Das waren auch die Jahre, in denen viele im Alltag Melitta-Kopenhagen in orange oder rot benutzten – auch daran hängen viele Erinnerungen. Tja, man fand das damals schön, und es war ein deutlicher Bruch mit den zarten, weißen Tassen, den Streublumen, Weinblättern, Zwiebel- oder Strohblumenmustern der Vergangenheit. (Man wußte ja damals noch nicht, daß die alle den Geschmacksumschwung überleben würden!) Ein weiterer „Umstieg“ in den 70er Jahren, an den ich mich genau erinnere, ist der bei meiner Oma. Rosenthal Cordial hieß das, es war damals wirklich der letzte Schrei und paßte gut zu der neuen Schrankwand, die viel schlichter war als das alte Möbel. Doch ich war damals schon ein konservativer Mensch, glaube ich, oder einer, der Veränderungen nicht leicht mitmacht, und ich weiß noch genau, daß mir im Herzen das schöne Porzellan mit Goldrand und Röschen, das es vorher gab, immer noch lieber war. Meine Oma bewahrte es auch auf, und wenn ich allein bei ihr zu Besuch war, dann wünschte ich mir abends Hagebuttentee mit viel Zitrone aus einer der alten Tassen. Erinnerungen!
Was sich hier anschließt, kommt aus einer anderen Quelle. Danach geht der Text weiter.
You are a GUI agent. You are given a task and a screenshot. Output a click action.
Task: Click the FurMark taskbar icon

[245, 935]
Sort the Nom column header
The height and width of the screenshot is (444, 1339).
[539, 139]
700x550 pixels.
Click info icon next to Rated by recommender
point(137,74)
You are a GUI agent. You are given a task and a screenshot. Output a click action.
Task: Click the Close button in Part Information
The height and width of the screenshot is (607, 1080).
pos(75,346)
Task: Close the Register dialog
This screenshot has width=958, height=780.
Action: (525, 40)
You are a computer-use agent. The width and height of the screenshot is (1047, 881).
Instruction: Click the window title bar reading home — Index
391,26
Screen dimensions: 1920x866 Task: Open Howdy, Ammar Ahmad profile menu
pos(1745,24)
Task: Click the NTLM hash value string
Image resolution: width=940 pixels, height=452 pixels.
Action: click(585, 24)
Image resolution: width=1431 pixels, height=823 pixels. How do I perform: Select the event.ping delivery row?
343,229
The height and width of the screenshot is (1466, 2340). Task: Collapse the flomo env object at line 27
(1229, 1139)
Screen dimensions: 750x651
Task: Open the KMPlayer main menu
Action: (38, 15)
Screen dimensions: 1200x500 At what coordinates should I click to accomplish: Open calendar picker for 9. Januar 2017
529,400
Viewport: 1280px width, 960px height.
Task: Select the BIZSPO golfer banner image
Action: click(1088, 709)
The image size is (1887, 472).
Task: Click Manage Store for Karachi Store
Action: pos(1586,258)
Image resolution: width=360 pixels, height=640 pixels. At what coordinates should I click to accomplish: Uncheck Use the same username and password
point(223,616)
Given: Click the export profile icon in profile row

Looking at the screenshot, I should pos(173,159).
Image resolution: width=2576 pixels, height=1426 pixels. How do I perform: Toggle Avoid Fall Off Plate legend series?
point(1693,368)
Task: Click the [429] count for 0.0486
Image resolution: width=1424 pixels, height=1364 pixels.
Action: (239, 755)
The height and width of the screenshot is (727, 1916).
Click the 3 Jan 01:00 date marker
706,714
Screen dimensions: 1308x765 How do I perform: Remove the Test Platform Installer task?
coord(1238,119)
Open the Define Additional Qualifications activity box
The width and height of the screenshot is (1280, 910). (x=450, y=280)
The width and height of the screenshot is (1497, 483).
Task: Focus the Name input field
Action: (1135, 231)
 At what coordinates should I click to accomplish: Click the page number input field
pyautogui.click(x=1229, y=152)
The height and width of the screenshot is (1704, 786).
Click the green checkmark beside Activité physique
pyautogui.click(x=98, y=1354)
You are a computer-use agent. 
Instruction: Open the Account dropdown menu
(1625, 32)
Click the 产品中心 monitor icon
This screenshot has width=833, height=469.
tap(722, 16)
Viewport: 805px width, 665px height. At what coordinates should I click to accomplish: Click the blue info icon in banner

Meine Oma goß ihren Kaffee übrigens immer per Hand auf und ließ sich nie von einer Kaffee- oder Spülmaschine verführen. Sie selbst konnte das am besten. Die alte Kaffeemühle, die noch bei ihr stand, überließ sie aber meiner Mutter als Schmuckstück für unsere Küche (wir haben sie knallrot bemalt, ich weiß es noch genau), und eine elektrische Kaffeemühle akzeptierte sie. Meine Eltern hatten schon früh eine Kaffeemaschine, und heutzutage hat meine Mutter natürlich einen Vollautomat, der den Kaffee mahlt, brüht und serviert – und kein Wort spricht, bevor wir alle den ersten Kaffee getrunken haben.

Bei uns gibt es eine Stempelkanne, nein, es gab sie – Tertia, die kaffeemäßig anspruchsvoller ist als ihre Eltern, hat sie mitgenommen. Als wir noch Gasflammen hatten, haben wir auch manchmal Espresso in so einer Kanne gemacht. Ansonsten trinken wir nach wie vor wie richtige Kibbuzniks unseren schlichten ness aus großen Tassen, ich inzwischen mit Soja- oder Hafermilch. Jahrelang hatten wir Freude an unseren Steingut-Tassen, die wir mal auf den Aland-Inseln gekauft haben, bei der Töpferei Lugnet – leider sind sie irgendwann alle zerdeppert.

 

 

Das Bild ist ergoogelt, die Kanne hatten wir nicht, nur eine ganze Anzahl solcher Tassen.

Und wenn ich mal schön zum Kaffee einlade, dann reicht unser Eschenbach 🙂

Ich werde auf jeden Fall, wenn ich das nächste Mal nach Deutschland komme, bei Freunden und Verwandten Kaffee-Geschichten erfragen und erkunden.